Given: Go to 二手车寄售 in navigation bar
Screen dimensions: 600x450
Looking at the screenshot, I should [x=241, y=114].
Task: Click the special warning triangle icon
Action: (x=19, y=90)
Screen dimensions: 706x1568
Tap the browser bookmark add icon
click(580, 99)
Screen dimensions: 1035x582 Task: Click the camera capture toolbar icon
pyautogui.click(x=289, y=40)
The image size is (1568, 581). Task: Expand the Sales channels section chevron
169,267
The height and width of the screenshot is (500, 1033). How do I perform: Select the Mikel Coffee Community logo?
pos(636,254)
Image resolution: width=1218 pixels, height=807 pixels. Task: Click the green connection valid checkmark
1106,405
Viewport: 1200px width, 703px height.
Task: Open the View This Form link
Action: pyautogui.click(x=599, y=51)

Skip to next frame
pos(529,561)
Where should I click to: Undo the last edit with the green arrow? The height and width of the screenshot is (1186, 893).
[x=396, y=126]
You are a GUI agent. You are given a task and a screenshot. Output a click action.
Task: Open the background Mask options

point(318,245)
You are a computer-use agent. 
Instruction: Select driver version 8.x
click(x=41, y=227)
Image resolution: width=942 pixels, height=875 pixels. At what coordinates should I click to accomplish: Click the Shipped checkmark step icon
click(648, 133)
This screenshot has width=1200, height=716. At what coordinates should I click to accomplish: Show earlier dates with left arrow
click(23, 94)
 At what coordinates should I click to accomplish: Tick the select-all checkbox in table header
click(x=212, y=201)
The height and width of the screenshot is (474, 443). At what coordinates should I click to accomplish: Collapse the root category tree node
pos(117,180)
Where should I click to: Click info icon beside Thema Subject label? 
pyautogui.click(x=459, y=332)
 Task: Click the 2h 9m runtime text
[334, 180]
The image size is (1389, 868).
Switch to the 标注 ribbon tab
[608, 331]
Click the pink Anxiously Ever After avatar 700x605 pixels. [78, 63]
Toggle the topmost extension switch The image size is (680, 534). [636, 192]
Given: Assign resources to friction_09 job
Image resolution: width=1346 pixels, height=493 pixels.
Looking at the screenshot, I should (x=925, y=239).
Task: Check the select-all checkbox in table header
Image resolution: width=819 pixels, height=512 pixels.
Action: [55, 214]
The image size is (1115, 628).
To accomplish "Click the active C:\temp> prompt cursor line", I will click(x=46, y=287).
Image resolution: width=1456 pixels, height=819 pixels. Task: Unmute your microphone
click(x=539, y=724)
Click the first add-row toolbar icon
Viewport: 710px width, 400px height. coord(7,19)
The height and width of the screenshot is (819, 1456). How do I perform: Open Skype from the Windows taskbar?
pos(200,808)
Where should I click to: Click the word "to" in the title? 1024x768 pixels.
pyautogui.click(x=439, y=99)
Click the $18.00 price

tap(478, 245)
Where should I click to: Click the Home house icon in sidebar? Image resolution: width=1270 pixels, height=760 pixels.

• OBJECTIVE:
Transcribe the lines from the line with "Toggle the topmost" through the end of the records, without changing anything.

• TASK RESPONSE:
Toggle the topmost extension switch The image size is (680, 534). [636, 192]
Given: Assign resources to friction_09 job
Image resolution: width=1346 pixels, height=493 pixels.
Looking at the screenshot, I should (x=925, y=239).
Task: Check the select-all checkbox in table header
Image resolution: width=819 pixels, height=512 pixels.
Action: [55, 214]
The image size is (1115, 628).
To accomplish "Click the active C:\temp> prompt cursor line", I will click(x=46, y=287).
Image resolution: width=1456 pixels, height=819 pixels. Task: Unmute your microphone
click(x=539, y=724)
Click the first add-row toolbar icon
Viewport: 710px width, 400px height. coord(7,19)
The height and width of the screenshot is (819, 1456). How do I perform: Open Skype from the Windows taskbar?
pos(200,808)
Where should I click to: Click the word "to" in the title? 1024x768 pixels.
pyautogui.click(x=439, y=99)
Click the $18.00 price

tap(478, 245)
Where should I click to: Click the Home house icon in sidebar? Image resolution: width=1270 pixels, height=760 pixels.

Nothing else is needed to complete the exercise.